# Dataset:
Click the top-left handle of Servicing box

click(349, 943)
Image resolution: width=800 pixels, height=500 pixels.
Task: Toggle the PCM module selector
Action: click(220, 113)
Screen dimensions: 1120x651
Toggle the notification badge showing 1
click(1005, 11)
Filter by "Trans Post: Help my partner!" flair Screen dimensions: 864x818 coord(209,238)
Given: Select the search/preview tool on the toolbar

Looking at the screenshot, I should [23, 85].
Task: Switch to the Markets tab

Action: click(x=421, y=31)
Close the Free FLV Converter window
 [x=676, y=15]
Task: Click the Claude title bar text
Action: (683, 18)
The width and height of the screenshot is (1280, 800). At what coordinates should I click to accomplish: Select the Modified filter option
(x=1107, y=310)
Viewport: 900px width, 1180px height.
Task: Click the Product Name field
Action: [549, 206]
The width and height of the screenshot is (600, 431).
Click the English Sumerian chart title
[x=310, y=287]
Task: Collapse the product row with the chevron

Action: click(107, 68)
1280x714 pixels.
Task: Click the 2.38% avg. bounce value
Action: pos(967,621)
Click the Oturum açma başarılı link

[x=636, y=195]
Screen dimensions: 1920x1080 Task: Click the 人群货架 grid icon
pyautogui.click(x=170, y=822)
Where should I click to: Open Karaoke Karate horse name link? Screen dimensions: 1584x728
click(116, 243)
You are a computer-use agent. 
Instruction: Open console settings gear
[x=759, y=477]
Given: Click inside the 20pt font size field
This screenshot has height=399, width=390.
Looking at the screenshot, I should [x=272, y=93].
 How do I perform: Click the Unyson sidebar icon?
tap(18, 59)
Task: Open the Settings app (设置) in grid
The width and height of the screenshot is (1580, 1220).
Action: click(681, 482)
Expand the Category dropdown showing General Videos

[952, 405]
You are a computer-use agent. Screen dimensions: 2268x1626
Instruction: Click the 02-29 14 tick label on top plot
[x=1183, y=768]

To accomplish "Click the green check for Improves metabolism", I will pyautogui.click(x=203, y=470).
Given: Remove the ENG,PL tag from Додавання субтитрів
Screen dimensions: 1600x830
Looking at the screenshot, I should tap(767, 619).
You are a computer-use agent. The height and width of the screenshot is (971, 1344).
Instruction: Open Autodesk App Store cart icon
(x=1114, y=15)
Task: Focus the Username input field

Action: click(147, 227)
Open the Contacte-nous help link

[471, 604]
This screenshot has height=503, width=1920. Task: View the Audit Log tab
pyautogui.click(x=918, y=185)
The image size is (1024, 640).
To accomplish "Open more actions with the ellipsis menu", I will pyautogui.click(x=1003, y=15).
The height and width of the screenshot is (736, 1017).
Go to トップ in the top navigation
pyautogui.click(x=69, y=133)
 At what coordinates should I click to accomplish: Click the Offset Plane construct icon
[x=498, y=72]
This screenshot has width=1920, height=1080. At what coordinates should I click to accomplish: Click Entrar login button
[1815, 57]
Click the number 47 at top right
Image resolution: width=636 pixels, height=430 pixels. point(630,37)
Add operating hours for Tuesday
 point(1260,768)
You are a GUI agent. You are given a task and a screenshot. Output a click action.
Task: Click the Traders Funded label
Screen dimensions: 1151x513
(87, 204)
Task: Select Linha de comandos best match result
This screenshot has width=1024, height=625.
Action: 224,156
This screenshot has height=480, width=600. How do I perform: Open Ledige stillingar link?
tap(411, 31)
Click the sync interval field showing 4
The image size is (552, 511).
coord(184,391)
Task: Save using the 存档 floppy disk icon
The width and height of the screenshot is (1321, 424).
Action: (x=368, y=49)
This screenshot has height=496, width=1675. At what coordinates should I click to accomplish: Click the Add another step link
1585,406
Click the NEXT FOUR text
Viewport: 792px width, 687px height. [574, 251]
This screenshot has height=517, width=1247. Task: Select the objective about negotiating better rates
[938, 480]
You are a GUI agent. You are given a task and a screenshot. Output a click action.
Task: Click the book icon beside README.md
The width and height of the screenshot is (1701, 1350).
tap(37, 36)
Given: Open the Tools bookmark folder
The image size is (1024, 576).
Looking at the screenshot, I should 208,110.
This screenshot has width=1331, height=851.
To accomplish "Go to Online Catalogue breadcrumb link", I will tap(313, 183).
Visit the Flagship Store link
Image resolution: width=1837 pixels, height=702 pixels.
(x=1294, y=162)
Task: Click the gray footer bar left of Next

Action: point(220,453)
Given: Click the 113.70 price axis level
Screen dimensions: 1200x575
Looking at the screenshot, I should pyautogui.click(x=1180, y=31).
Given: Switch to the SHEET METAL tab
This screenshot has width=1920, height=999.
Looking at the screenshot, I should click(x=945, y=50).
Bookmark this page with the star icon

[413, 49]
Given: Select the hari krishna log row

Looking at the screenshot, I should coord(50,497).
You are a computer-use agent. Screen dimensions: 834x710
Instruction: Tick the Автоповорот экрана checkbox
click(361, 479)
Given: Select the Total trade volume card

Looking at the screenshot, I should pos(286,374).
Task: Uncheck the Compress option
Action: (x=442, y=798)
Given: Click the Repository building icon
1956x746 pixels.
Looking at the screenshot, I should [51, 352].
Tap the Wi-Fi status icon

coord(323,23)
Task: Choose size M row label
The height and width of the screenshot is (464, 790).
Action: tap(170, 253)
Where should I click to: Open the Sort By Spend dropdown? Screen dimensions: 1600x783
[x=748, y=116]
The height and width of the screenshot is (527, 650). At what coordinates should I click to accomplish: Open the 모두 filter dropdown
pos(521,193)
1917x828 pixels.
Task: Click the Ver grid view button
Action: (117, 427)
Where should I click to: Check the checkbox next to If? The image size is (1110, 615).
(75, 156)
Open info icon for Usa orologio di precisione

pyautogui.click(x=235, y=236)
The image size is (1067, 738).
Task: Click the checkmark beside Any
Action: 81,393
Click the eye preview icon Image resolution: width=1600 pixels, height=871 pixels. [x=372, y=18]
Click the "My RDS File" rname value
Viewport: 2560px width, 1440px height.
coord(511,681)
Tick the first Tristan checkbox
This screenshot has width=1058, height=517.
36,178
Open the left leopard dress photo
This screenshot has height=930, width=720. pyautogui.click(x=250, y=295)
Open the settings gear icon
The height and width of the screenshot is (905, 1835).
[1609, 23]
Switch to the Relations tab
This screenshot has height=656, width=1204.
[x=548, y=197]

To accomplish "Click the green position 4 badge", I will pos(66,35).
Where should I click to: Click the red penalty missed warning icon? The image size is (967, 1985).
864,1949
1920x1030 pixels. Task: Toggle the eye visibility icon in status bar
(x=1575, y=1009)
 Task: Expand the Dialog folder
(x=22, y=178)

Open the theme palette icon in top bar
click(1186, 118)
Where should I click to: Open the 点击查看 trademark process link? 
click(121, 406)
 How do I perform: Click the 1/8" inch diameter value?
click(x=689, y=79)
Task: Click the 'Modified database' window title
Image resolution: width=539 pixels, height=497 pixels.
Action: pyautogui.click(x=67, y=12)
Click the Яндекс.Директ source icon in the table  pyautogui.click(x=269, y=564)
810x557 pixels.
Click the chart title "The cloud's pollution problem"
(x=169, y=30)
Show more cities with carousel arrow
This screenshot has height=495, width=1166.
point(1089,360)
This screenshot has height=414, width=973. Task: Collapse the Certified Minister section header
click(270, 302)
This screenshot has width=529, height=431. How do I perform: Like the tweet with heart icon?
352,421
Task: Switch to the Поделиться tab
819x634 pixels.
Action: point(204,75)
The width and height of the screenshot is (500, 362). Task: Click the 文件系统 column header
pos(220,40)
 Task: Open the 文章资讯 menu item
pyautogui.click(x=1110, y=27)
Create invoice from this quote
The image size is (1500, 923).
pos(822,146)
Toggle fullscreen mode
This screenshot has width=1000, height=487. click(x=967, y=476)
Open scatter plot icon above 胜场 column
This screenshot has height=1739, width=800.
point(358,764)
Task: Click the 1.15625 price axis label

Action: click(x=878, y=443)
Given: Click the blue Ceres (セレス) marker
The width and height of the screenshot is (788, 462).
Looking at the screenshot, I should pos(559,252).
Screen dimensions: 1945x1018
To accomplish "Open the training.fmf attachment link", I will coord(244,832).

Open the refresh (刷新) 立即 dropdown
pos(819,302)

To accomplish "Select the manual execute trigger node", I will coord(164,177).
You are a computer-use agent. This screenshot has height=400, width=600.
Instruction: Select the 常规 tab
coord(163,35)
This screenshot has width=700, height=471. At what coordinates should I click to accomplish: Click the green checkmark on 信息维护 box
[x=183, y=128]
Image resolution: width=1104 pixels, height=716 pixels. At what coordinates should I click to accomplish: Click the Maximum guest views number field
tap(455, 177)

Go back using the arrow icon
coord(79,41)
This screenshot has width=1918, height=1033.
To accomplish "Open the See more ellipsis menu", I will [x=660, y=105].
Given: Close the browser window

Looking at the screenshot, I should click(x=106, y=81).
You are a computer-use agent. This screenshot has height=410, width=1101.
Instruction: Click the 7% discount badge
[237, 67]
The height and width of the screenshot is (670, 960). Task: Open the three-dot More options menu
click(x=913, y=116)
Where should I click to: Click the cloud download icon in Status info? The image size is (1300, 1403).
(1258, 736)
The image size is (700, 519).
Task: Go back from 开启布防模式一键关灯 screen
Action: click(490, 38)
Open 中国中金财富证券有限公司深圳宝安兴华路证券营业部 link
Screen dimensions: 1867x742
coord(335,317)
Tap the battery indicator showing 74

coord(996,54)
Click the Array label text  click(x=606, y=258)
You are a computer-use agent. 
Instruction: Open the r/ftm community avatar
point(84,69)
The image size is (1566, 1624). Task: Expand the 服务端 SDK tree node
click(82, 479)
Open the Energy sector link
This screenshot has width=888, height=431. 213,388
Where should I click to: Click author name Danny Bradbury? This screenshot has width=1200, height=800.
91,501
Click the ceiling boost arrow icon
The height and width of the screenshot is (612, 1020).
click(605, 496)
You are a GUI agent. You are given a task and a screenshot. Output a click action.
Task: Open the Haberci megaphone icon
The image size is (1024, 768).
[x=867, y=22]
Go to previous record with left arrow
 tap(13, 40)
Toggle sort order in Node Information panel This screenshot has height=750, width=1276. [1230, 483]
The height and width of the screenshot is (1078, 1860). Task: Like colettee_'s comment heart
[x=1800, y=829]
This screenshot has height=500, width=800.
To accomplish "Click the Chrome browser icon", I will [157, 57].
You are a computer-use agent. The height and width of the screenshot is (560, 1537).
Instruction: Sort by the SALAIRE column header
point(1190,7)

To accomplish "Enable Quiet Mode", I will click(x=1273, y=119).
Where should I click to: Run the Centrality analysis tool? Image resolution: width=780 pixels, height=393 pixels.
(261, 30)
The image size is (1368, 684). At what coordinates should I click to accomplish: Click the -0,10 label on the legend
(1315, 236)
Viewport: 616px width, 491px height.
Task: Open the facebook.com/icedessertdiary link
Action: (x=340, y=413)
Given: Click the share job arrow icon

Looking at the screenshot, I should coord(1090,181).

# Task:
In the entries above, find the line with "Show more cities with carousel arrow" and the line with "has height=400, width=600.", then set down exactly those two and every line between them, nothing else.

# Written answer:
Show more cities with carousel arrow
This screenshot has height=495, width=1166.
point(1089,360)
This screenshot has height=414, width=973. Task: Collapse the Certified Minister section header
click(270, 302)
This screenshot has width=529, height=431. How do I perform: Like the tweet with heart icon?
352,421
Task: Switch to the Поделиться tab
819x634 pixels.
Action: point(204,75)
The width and height of the screenshot is (500, 362). Task: Click the 文件系统 column header
pos(220,40)
 Task: Open the 文章资讯 menu item
pyautogui.click(x=1110, y=27)
Create invoice from this quote
The image size is (1500, 923).
pos(822,146)
Toggle fullscreen mode
This screenshot has width=1000, height=487. click(x=967, y=476)
Open scatter plot icon above 胜场 column
This screenshot has height=1739, width=800.
point(358,764)
Task: Click the 1.15625 price axis label

Action: click(x=878, y=443)
Given: Click the blue Ceres (セレス) marker
The width and height of the screenshot is (788, 462).
Looking at the screenshot, I should pos(559,252).
Screen dimensions: 1945x1018
To accomplish "Open the training.fmf attachment link", I will coord(244,832).

Open the refresh (刷新) 立即 dropdown
pos(819,302)

To accomplish "Select the manual execute trigger node", I will coord(164,177).
You are a computer-use agent. This screenshot has height=400, width=600.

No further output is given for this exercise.